She blinked. “A christening party?”

“The guy’s a cop.” He hoped she wouldn’t ask the cop’s name because at that particular moment he couldn’t remember it. “Sort of a deal maker, you know? The entire office is going. I just need to pay respects.”

She’d asked him if the baby was a boy or a girl, and if he had a present. The question was followed by a crash in the kitchen and a great clattering of metal mixing bowls. He hadn’t thought about a present. He went to the liquor cabinet and picked up a full bottle of gin. It was a big bottle, more than he would have wanted to give, but once he saw the seal was still intact the matter was decided.

That was how he came to be in Fix Keating’s kitchen making orange juice, Dick Spencer having abandoned his post for the consolation prize of the blonde’s unimpressive sister.
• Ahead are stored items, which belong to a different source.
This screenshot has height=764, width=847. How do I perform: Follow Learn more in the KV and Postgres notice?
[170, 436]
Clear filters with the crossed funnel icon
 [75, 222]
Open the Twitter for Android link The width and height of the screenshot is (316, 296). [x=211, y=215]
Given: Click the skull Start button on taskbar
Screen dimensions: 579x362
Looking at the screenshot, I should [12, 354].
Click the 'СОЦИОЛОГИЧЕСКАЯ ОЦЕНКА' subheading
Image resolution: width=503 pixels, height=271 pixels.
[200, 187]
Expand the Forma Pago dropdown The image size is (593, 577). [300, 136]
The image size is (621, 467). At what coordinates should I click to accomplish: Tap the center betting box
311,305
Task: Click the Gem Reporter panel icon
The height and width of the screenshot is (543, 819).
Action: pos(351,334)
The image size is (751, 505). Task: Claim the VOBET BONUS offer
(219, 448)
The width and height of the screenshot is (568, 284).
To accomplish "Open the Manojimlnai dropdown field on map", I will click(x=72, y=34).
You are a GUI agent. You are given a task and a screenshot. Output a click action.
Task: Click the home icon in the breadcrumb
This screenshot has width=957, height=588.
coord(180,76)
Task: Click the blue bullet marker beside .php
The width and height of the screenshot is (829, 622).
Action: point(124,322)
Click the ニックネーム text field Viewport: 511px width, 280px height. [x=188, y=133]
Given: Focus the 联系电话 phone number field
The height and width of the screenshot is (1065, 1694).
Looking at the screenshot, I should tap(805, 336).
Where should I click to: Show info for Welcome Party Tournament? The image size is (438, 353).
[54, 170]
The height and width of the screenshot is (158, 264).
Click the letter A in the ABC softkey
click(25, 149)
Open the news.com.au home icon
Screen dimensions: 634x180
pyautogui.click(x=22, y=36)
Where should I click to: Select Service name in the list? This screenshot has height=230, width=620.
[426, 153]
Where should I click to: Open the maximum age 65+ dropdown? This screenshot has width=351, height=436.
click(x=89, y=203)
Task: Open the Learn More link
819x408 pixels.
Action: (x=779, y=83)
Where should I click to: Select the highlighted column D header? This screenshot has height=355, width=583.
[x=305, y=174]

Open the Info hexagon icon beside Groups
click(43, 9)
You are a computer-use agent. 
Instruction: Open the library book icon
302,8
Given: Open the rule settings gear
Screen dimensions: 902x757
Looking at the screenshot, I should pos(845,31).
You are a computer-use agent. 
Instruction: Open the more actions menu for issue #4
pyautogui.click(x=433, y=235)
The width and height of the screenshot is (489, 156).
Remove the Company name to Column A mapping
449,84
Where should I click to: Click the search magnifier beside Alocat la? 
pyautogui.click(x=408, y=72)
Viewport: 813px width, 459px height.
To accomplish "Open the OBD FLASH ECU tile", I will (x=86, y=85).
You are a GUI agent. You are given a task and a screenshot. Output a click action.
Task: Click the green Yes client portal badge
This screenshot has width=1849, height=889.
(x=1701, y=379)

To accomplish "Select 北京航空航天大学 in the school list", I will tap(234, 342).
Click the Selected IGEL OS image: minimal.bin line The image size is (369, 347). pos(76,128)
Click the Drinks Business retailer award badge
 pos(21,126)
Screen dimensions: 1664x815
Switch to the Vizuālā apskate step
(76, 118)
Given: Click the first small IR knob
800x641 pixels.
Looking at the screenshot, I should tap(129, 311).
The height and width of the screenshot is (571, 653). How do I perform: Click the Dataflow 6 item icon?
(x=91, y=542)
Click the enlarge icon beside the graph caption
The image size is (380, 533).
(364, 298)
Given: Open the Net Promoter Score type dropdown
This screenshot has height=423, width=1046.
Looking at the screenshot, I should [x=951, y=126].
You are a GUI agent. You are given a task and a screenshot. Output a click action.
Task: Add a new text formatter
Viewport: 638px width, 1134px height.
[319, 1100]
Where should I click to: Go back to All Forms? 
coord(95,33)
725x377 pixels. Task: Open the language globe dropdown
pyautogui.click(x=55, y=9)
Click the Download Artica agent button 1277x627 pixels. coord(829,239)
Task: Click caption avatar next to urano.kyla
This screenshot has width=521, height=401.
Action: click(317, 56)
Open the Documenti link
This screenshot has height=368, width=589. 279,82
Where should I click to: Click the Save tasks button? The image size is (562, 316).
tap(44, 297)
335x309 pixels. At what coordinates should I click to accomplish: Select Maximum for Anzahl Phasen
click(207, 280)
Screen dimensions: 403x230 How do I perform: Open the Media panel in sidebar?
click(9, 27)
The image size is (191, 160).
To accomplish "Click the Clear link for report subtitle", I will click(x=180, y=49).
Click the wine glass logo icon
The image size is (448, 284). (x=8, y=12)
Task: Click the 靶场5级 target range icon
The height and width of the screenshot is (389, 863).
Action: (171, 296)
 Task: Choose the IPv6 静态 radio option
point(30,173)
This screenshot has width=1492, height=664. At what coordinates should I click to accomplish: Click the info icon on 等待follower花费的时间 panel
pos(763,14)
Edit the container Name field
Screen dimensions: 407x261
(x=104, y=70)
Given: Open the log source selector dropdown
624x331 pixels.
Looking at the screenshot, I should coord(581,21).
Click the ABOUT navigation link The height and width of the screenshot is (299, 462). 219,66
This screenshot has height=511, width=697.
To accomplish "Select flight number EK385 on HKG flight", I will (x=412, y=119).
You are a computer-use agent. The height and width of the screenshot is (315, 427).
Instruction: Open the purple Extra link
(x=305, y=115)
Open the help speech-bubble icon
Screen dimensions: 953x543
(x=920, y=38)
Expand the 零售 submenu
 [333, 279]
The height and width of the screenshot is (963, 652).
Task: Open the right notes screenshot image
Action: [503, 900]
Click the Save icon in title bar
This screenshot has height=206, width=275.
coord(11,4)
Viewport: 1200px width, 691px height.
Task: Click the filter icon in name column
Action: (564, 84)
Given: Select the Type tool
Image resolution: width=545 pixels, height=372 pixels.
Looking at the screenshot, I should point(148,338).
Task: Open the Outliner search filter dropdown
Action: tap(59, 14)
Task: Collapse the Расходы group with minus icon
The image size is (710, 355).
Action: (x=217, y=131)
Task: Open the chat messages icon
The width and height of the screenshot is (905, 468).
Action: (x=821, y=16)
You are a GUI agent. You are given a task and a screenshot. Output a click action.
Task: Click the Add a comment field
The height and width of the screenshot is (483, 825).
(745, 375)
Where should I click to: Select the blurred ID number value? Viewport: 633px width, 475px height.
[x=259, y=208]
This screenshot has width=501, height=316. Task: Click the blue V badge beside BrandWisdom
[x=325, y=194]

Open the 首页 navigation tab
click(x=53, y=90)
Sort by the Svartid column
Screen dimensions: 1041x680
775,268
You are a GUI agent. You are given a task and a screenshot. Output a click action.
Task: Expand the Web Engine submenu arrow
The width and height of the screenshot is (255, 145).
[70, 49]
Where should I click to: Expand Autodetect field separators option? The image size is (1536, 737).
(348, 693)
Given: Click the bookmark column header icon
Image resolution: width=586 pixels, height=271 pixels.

He would wait it out, showing himself to be reliable in hopes of scoring the blonde herself. He would juice every orange in Los Angeles County if that’s what it took. In this city where beauty had been invented she was possibly the most beautiful woman he had ever spoken to, certainly the most beautiful woman he had ever stood next to in a kitchen. Her beauty was the point, yes, but it was also more than that: there had been a little jolt between their fingers whenever she passed him another orange. He felt it every time, an electric spark as real as the orange itself. He knew that making a move on a married woman was a bad idea, especially when you were in the woman’s house and her husband was also in the house and her husband was a cop and the party was a celebration of the birth of the cop’s second child. Cousins knew all of this but as the drinks stacked up he told himself there were larger forces at work. The priest who he’d been talking to earlier out on the back patio wasn’t as drunk as he was and the priest had definitely said there was something out of the ordinary going on. Saying something was out of the ordinary was as good as saying all bets were off. Cousins reached for his cup with his left hand and stopped to roll his right wrist in a circle the way he’d seen Teresa do before. He was cramping up.

Fix Keating was standing in the doorway, watching him like he knew exactly what he had in mind. “Dick said I was on duty,” Fix said. The cop wasn’t such a big guy but it was clear that his spring was wound tight, that he spent every day looking for a fight to throw himself into. All the Irish cops were like that.

“You’re the host,” Cousins said. “You don’t need to be stuck back here making juice.”

“You’re the guest,” Fix said, picking up a knife. “You should be out there enjoying yourself.”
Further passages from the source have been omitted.